Vaccine News & Update: Scientists Design A Nasal Spray Vaccine For Flu

Scientists are designing a way to make a nasal spray flu vaccine safer for infants under the age of two. The work is still in early stages but offers big hopes for a flu vaccine easier to be administered to toddlers and offering better protection to the most vulnerable.

FluMist, the currently available nasal spray vaccine, is made from live flu virus dampened down. Up to date, FluMist is only approved for use in people two through 49 years old. Older adults, asthmatics and infants are not eligible for the vaccine.

The traditional shot version of the flu vaccine includes killed or inactivated virus. Because in a nasal spray vaccine the virus is live, it creates a more robust immune response because it activates multiple components of the immune system.
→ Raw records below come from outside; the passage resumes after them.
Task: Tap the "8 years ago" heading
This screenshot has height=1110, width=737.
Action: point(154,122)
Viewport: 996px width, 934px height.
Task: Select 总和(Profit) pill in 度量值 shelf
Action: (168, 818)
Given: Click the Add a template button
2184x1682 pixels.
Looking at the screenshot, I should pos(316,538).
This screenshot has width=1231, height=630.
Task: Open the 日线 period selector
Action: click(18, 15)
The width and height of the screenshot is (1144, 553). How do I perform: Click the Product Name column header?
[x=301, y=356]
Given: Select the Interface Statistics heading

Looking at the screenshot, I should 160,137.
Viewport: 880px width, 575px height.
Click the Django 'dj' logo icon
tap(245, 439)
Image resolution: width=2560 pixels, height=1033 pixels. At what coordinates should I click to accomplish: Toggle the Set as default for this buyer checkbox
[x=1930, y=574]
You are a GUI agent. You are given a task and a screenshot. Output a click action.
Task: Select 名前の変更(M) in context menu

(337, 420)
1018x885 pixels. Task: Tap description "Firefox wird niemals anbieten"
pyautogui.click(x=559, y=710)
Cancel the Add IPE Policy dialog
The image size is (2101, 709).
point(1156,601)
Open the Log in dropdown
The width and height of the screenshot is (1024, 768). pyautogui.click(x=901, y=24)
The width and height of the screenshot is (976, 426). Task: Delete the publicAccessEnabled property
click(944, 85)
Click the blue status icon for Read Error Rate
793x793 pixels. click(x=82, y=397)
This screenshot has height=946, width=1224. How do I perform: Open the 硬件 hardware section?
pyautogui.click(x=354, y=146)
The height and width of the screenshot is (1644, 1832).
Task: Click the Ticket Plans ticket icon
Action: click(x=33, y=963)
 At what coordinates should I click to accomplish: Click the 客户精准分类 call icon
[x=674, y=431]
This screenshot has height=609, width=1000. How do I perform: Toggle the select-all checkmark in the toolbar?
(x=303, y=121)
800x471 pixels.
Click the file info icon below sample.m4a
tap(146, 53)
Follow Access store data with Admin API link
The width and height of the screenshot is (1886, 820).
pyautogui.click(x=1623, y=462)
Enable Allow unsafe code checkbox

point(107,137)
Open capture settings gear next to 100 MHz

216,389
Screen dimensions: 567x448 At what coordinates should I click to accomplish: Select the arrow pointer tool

The delivery of the nasal spray vaccine is made via a spray into each nostril. Then, the flu vaccine moves through the respiratory tract from the nose to the lungs. Inflammation in response to the virus could appear if the vaccine virus enters the lungs.

Because in clinical trials the FluMist vaccine was associated with wheezing in infants, the vaccine is not approved for use in children under the age of 2.

According to Futurity, researchers are now working on a vaccine similar to FluMist. Tests are currently made on mice. The research team is using molecular genetics in order to alter the vaccine virus and make it replicates only in the nose and not in the lungs. This will help avoiding that the vaccine causes wheezing in toddlers.

Very young children have narrow airways that can become easily constricted. The risk of wheezing could be eliminated if the vaccine virus stays only in the nose. This way the nasal spray flu vaccine could become a safer option for infants, as well as people suffering of asthma.

According to Andrew Cox, lead author of the study, vice dean for research and chair of the microbiology and immunology department at the University of Rochester and a graduate student in the laboratory of Stephen Dewhurst, this is the first time when scientists try to tweak a vaccine virus like this. The research paper is published in the Journal of Virology.